### Written task
Reproduce each of the records below word for word, leaving out the pictures.

### Input rows
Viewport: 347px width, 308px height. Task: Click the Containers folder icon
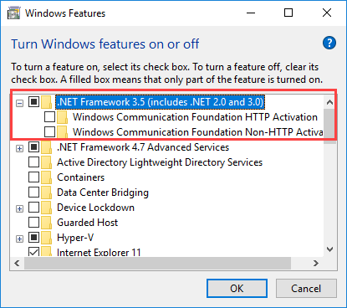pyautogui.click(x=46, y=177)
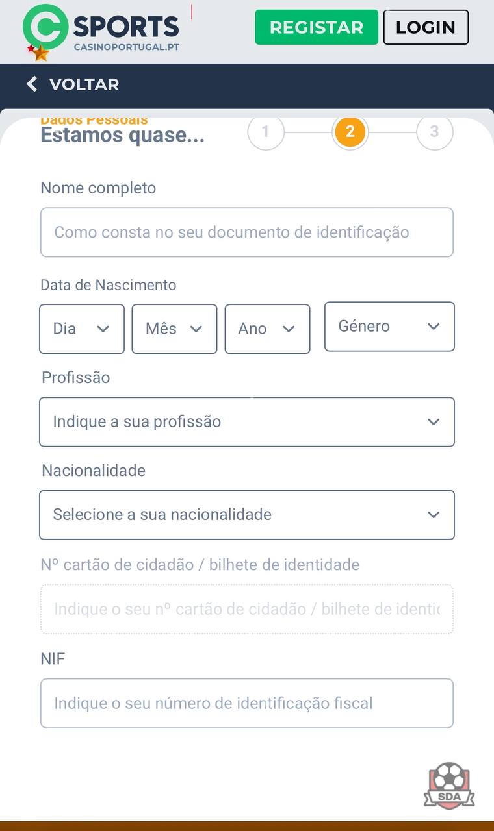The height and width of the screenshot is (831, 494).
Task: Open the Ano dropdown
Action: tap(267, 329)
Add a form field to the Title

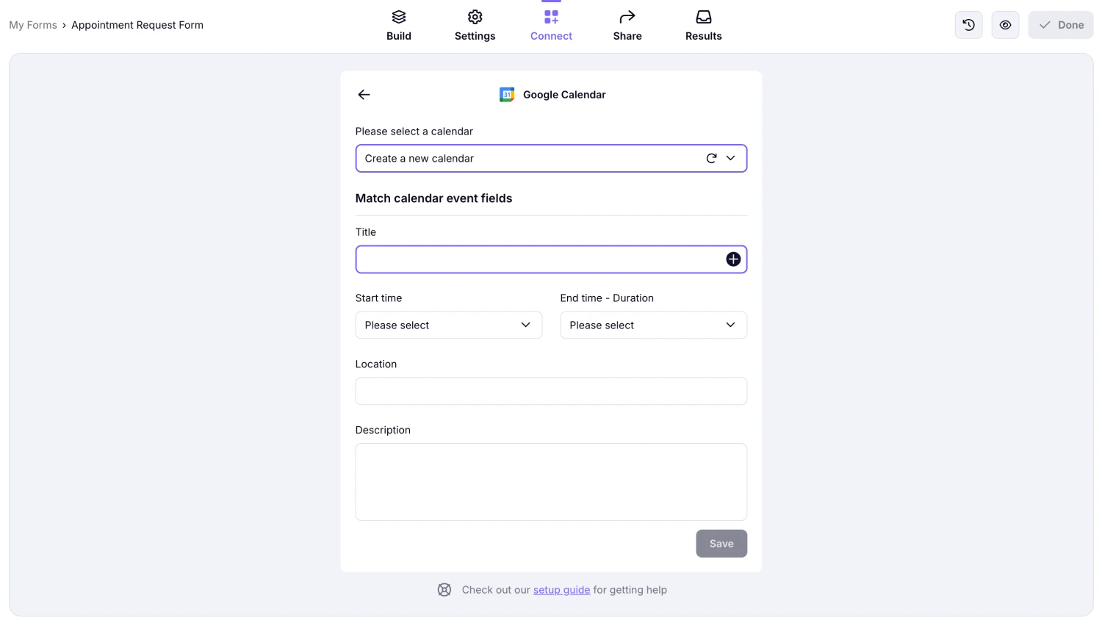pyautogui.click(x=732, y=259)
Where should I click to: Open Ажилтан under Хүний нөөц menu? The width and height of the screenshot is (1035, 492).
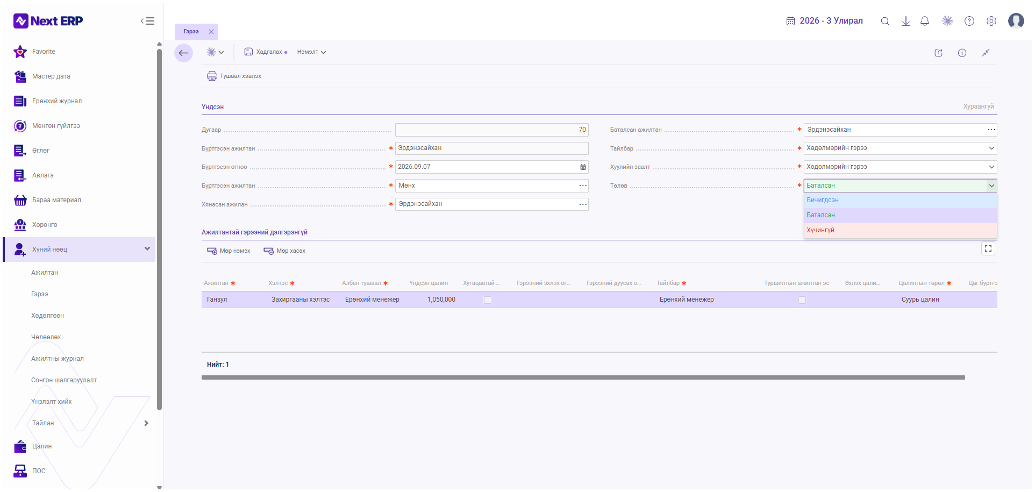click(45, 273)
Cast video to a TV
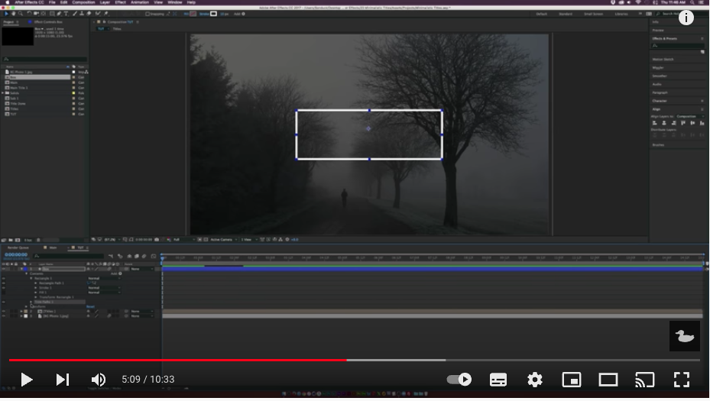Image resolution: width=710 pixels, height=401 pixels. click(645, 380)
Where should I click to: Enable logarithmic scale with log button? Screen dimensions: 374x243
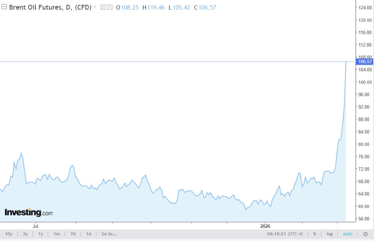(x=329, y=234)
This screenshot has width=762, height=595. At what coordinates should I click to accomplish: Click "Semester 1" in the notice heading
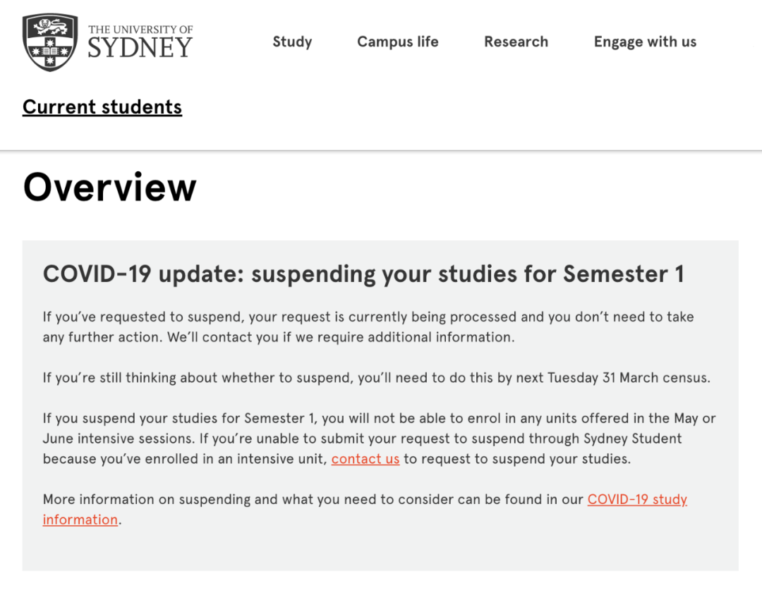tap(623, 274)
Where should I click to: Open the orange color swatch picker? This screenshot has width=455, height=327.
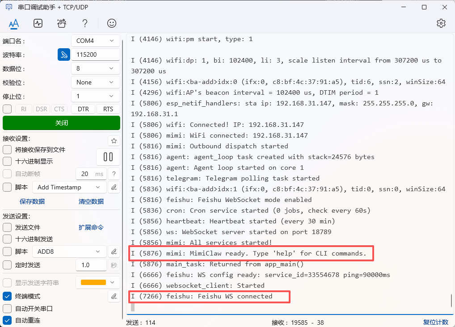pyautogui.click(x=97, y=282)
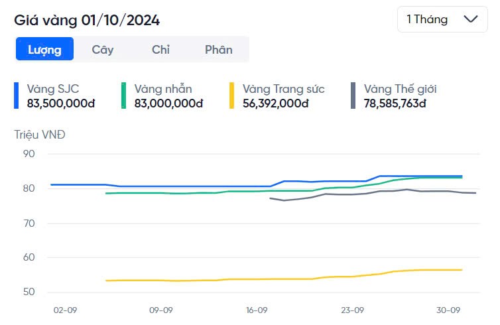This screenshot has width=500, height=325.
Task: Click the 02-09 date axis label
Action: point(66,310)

### Result for this exercise
Viewport: 347px width, 308px height. Task: Click the Containers folder icon
pyautogui.click(x=46, y=177)
The height and width of the screenshot is (831, 494).
Task: Open the Ano dropdown
Action: tap(267, 329)
Add a form field to the Title

pyautogui.click(x=732, y=259)
Where should I click to: Open Ажилтан under Хүний нөөц menu? The width and height of the screenshot is (1035, 492).
click(45, 273)
Cast video to a TV
Image resolution: width=710 pixels, height=401 pixels. click(645, 380)
Where should I click to: Enable logarithmic scale with log button? Screen dimensions: 374x243
(x=329, y=234)
This screenshot has width=762, height=595. At what coordinates should I click to accomplish: Click "Semester 1" in the notice heading
tap(623, 274)
Where should I click to: Open the orange color swatch picker? This screenshot has width=455, height=327.
pyautogui.click(x=97, y=282)
This screenshot has width=500, height=325.
Task: Click the 02-09 date axis label
Action: point(66,310)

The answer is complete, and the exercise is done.